Die „Juroren“ des Wettbewerbs, unabhängige Wissenschaftler wie Lupas, verglichen die eingereichten Vorhersagen mit den experimentellen Daten und bewerteten die Ergebnisse anhand des sogenannten „Global Distance Test“ (GDT)-Wertes auf einer Skala von 1 bis 100. Dabei sind die Einreichungen anonymisiert, die Juroren wissen nicht, woher sie stammen.
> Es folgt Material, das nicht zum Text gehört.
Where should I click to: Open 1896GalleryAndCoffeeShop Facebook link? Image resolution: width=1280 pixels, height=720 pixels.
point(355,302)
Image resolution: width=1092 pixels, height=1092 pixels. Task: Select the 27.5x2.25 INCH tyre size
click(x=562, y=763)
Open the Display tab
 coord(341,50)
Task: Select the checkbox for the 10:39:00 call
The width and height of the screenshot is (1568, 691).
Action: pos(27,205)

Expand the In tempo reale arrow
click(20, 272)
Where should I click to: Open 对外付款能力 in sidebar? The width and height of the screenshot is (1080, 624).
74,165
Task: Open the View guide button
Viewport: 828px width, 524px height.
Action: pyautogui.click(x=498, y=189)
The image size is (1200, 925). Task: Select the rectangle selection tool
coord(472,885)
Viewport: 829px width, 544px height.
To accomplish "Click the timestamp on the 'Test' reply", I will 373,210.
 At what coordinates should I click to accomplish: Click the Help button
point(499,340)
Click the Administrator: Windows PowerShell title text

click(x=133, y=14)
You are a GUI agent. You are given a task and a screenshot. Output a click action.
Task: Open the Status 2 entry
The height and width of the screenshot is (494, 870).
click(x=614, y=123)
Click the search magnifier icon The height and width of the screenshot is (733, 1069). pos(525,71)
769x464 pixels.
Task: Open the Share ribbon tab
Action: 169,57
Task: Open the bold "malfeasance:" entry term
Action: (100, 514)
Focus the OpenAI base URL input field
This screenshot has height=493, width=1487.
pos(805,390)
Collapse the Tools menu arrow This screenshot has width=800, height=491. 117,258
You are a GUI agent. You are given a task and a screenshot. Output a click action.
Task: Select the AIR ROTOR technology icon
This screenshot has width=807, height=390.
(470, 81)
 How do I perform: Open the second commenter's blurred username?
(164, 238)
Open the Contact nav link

AlphaFold reichte seine Ergebnisse als „Gruppe 427“ ein. Aufgrund der „verblüffenden Genauigkeit“ habe er vermutet, dass es sich um AlphaFold handle, berichtet Lupas in Nature. Das britische DeepMind-Team erreichte über alle 100 Proteine hinweg 92,4 GDT und lag sogar bei den „Hard to Predict“-Proteinen im Median bei etwa 87. Im CASP13-Wettbewerb vor 2 Jahren war hier nur ein Wert von ungefähr 53 erreicht worden.

Die besten konkurrierenden Forschergruppen erreichten einen GDT-Wert von 75. Ein Wert höher als 90 gilt unter Wissenschaftlern als vergleichbar präzise wie die experimentelle Strukturaufklärung, die oft Jahre dauert. AlphaFold konnte in einem knappen Dutzend von Fällen, in denen „Hard to Predict“-Proteinsequenzen zu modellieren waren, letztlich den Forschenden mit seinen Vorhersagen sogar helfen, ihre experimentellen Ergebnisse zu optimieren.

Der Deep-Learning-Ansatz ist so vielversprechend, weil hier nicht der Computer die Struktur – die eindeutig durch die Gesetze der Physik vorgegeben ist – mittels der Formeln der Quantenmechanik berechnen muss. „Der dazu benötigte Rechenaufwand wäre gigantisch“, erläutert Dr. Jürgen Cox, Leiter der Forschungsgruppe „Computational Systems Biochemistry“ am Max-Planck-Institut für Biochemie, Martinsried bei München.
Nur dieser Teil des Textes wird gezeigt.